Lee Wong, Experimentation & Data Analytics Program and Product Manager at Intuit, on how to scale an experimentation program & foster an experimentation culture.
The foundation is the same for both, really for all products. We start with the customer problem, compose measurable hypotheses with clear success metrics, prioritize effective hypotheses to experiment and analyze the data without bias. This ensures that we test the right leaps of faith based on customer insights, craft the right experiences for customers, get the right learnings when we run the experiment, and iterate on our business plans
What’s unique between the products are the customer problems and their behaviors while using the product and how to visualize and analyze the results as the success metrics differ.
Engage cross-functional teams early and communicate, communicate, communicate.
Teams are more invested in the experiment when they understand the hypothesis and success metrics at kickoff and are involved throughout the entire journey. It’s better to over-communicate to ensure alignment of the experiment and to share any implementation pivots that could change our learning plan, especially when teams are in various geographies and time zones. This is needed more so now with a majority of the workforce working from home.
Teams are more invested in the experiment when they understand the hypothesis and success metrics at kickoff and are involved throughout the entire journey.

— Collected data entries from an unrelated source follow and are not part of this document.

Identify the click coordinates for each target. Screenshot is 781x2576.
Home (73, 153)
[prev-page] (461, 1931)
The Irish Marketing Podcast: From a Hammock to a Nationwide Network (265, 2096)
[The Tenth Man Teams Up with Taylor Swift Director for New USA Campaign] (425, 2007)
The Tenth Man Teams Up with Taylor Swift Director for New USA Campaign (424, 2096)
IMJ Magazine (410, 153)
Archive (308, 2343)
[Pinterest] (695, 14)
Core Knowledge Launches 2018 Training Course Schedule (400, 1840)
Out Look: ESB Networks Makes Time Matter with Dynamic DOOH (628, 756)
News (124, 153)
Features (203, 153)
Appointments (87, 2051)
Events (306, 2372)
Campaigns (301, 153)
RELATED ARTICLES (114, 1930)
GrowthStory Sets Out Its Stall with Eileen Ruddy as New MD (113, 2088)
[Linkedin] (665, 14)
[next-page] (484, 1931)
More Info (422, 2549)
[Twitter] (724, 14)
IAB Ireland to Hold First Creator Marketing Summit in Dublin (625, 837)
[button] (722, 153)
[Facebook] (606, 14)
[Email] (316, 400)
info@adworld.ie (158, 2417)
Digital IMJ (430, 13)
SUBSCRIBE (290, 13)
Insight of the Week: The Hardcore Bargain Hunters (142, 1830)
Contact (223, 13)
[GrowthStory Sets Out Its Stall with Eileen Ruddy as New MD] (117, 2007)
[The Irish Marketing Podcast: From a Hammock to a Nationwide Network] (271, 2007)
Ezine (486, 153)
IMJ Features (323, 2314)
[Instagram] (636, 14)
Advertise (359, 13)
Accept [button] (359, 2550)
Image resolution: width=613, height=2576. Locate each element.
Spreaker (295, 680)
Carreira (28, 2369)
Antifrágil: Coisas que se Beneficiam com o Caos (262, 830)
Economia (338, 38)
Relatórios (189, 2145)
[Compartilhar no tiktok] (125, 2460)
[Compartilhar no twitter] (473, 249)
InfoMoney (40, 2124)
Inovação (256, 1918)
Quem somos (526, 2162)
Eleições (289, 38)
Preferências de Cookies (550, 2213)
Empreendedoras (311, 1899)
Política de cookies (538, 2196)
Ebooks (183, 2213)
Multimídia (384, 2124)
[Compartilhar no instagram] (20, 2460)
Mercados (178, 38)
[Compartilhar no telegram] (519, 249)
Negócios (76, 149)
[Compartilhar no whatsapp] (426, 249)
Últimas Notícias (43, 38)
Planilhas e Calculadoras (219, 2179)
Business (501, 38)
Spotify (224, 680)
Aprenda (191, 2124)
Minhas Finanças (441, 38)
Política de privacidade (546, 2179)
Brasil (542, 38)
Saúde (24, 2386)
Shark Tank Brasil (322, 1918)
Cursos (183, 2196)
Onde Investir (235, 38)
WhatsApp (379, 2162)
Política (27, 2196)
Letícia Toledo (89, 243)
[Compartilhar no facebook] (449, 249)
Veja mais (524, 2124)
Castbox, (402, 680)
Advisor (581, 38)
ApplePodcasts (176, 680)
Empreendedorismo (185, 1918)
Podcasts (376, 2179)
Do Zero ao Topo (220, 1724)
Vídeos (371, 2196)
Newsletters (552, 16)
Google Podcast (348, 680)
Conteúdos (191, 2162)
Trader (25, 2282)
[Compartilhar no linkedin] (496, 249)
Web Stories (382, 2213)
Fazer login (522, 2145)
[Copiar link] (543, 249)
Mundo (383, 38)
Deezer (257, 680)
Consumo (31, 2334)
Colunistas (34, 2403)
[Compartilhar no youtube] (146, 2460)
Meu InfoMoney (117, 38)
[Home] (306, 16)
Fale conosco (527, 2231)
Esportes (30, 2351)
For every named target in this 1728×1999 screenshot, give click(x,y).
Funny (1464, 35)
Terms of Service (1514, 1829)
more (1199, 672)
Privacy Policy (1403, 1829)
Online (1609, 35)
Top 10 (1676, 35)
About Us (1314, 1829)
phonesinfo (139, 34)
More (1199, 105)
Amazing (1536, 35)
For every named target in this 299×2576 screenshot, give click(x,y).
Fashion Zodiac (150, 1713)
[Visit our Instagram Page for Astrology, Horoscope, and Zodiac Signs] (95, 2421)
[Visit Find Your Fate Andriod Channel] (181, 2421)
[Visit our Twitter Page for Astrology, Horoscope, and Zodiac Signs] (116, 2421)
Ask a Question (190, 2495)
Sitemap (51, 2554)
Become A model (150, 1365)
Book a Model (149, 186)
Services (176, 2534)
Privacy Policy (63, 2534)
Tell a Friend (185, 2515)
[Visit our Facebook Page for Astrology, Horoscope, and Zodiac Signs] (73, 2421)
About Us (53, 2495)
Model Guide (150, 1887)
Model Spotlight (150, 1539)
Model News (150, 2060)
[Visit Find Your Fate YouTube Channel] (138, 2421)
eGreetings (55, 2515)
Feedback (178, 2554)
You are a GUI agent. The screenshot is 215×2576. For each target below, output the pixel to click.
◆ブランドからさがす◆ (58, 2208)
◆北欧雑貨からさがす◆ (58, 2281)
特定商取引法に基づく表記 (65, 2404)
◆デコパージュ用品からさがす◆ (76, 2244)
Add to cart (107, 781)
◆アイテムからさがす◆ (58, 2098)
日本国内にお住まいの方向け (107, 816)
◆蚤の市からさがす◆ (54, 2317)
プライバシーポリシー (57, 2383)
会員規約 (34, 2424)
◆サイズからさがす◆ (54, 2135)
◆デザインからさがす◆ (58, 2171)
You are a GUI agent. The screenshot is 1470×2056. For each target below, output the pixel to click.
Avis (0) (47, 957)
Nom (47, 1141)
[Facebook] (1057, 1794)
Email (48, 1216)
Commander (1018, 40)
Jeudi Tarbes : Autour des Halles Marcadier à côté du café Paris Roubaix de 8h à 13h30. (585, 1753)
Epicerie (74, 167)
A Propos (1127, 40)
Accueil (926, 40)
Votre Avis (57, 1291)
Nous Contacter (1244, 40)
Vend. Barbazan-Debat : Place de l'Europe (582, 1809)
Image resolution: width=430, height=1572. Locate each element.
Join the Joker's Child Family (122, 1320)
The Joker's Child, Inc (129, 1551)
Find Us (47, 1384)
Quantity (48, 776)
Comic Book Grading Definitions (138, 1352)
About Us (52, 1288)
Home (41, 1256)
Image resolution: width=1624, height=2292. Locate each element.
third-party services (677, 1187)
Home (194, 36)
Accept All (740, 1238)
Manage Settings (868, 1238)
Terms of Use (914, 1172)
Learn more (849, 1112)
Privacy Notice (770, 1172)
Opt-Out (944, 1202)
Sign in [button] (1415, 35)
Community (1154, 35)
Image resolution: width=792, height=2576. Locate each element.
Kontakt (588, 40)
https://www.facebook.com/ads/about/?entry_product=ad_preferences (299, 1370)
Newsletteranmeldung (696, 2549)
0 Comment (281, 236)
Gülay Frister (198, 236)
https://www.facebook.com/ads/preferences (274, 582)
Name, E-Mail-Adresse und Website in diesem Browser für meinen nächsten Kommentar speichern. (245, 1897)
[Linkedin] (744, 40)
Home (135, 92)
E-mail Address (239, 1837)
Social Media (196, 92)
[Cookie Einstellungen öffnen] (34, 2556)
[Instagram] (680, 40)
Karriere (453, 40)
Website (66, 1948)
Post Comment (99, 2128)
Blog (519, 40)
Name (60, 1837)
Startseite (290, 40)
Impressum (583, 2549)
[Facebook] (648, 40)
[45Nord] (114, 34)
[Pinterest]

While leading op mechs to review experiment results, I consistently noticed churn when the key metrics didn't clearly prove or disprove the hypothesis. Our experiment dashboards have guardrail metrics to protect the business as well as another set of data to review for goodness when key metrics are not clear. However, the analyst would spend days digging into the data to assess if the goodness is accurate and actionable. By raising this question early and identifying the next steps in the learning plan, we accelerate our speed to insights to learn and iterate quickly if the results are flat.
This question is very timely as our data teams were in the midst of data validation after upgrading our data collection library at the enterprise level. Since the new library modified data definitions and how data was collected, new business logic was needed to support this change. Our analytics and data engineering teams had spent weeks validating the data, improving business processes and assuring year-over-year business decisions. We also collaborated with product teams on the requirements to ensure data collection was implemented correctly.
The resources and time prioritized for this effort speak to the criticality of a solid data foundation. To have confidence in our data to make business decisions and drive optimization, a solid data foundation has to start with trustworthy data and reliable data availability.
To have confidence in our data to make business decisions and drive optimization, a solid data foundation has to start with trustworthy data and reliable data availability.
Experimentation is a proven technique to test ideas with real customers, collect data, and analyze their interactions to learn if an experience serves the customers' needs. An experimentation program can only be effective if we measure metrics tied to the desired learning with clear success metrics and analytics for decision-making.
How do product managers and marketers craft the right experiences to serve our customers' needs? At Intuit, we use Customer-Driven Innovation (CDI) to assess which opportunities to pursue and which solutions to focus on. CDI empathizes with the customer problem to deliver a customer-centric experience. When we identify problems that are important for the customer and understand why existing solutions do not solve these problems, we can deliver experiences that will benefit and improve our customers’ lives. By applying CDI in our experimentation program, we create user-centric experiences and evaluate actual customer behaviors based on data and test results, not opinions or conjecture.
An experimentation learning plan that supports business priorities should pursue multiple opportunities simultaneously to find the one with the most impact and value. If we only experiment for acquisition and not retention, we won’t learn if new customers will return next week, next month or next year to consume our products and services.
An end-to-end model that spans the product consists of multiple experiments and iterations. We start with rapid experiments and quick prototypes with a small percentage of customers to quickly learn what works and what does not. We review the data to understand what delighted the customer and iterate on these experiences to a higher percentage of customers. We also drill into what didn't work to improve these experiences and continue to experiment so these customers will return to our product.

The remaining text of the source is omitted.